For data validation, when two reviewers disagreed, a third independent reviewer adjudicated discrepancies. For variables for which discrete data could be exported from the EHR (e.g., BMI), data was verified through comparison of the manual extraction to an automated export. For the purpose of comparing the manual chart review to an automated ICD-10-based export, comorbidities for which reliable ICD-10 code mapping existed were exported.

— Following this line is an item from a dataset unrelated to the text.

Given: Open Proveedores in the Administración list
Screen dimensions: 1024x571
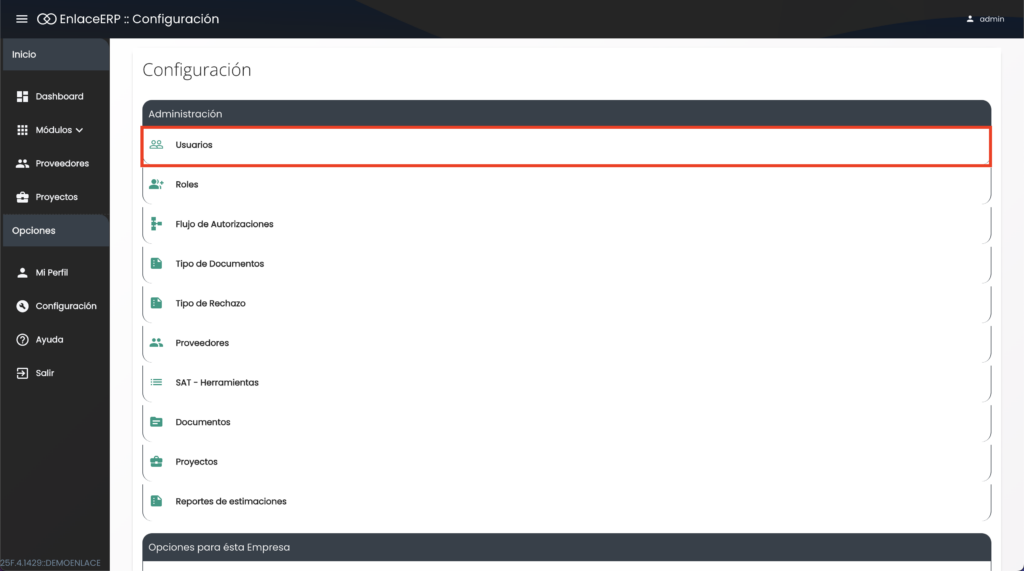Looking at the screenshot, I should click(202, 343).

2.3 Geographic information systems analysis
Although SES is often measured as a combination of many different elements, income data is readily available and standardizable. As a proxy for SES, we established if patients lived in very-low or low-income areas using the US Housing and Urban Development definitions.17, 18 Through PolicyMap, a data and mapping program, we used the median income of a patient's census tract, as determined by 2010 census data, and compared it to the median income of the Philadelphia metropolitan area (area median income, “AMI”) as a whole, using data from 2014 to 2018 American Community Survey (ACS).19, 20 Patients living in census tracts with <50% of the AMI were coded as very-low-income, <80% were coded as low-income, and >80% were coded as not living in a low-income area. We also coded patients who were homeless or lived in a shelter in the very low-income group, regardless of their address. We determined the patient's neighborhood population density by extrapolating from the 2010 census tract and 2014–2018 ACS data through PolicyMap.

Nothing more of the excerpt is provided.